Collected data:

* * * * *

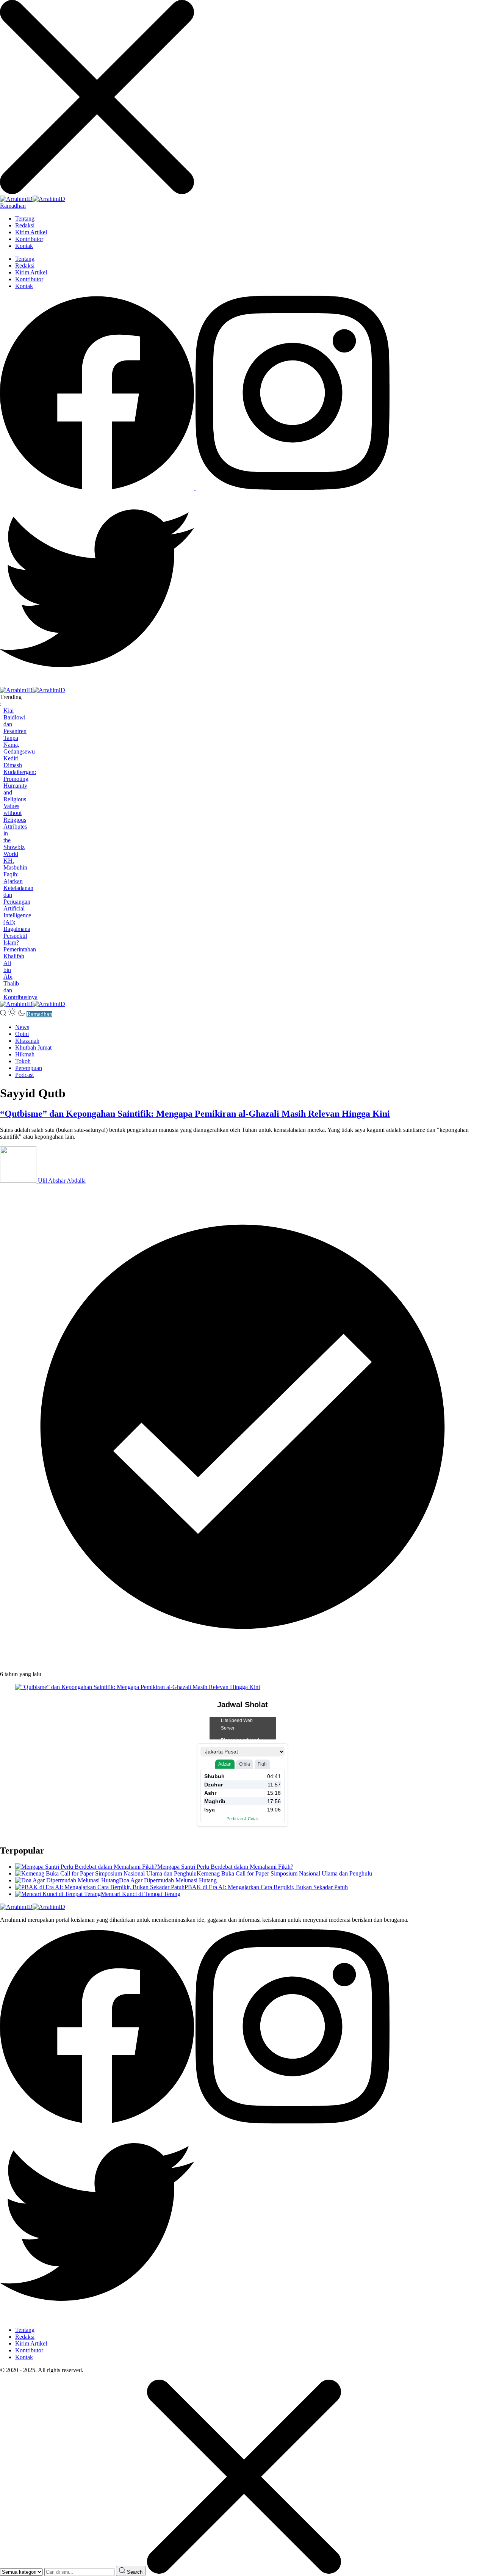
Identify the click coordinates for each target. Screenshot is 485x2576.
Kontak (24, 246)
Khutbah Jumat (33, 1047)
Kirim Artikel (31, 232)
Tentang (24, 218)
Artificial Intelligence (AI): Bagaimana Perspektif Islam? (17, 925)
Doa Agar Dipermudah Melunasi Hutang (168, 1880)
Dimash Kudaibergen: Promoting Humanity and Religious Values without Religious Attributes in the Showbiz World (19, 809)
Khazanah (27, 1040)
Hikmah (24, 1054)
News (22, 1027)
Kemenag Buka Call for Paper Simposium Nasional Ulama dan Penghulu (284, 1873)
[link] (98, 487)
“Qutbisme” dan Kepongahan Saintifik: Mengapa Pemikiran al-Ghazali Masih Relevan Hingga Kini (195, 1114)
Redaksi (24, 225)
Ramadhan (13, 205)
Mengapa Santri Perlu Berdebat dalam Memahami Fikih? (225, 1866)
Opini (22, 1034)
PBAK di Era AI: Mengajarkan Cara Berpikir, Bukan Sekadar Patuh (266, 1887)
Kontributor (29, 239)
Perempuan (28, 1068)
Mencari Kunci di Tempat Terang (140, 1894)
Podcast (24, 1075)
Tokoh (23, 1061)
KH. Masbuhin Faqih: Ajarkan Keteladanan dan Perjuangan (18, 881)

* * * * *

» ASSIGNMENT: Starting at the line with "Kemenag Buka Call", copy every line down to the last one above, exactly as written and with nothing else.

» RESULT BELOW:
Kemenag Buka Call for Paper Simposium Nasional Ulama dan Penghulu (284, 1873)
[link] (98, 487)
“Qutbisme” dan Kepongahan Saintifik: Mengapa Pemikiran al-Ghazali Masih Relevan Hingga Kini (195, 1114)
Redaksi (24, 225)
Ramadhan (13, 205)
Mengapa Santri Perlu Berdebat dalam Memahami Fikih? (225, 1866)
Opini (22, 1034)
PBAK di Era AI: Mengajarkan Cara Berpikir, Bukan Sekadar Patuh (266, 1887)
Kontributor (29, 239)
Perempuan (28, 1068)
Mencari Kunci di Tempat Terang (140, 1894)
Podcast (24, 1075)
Tokoh (23, 1061)
KH. Masbuhin Faqih: Ajarkan Keteladanan dan Perjuangan (18, 881)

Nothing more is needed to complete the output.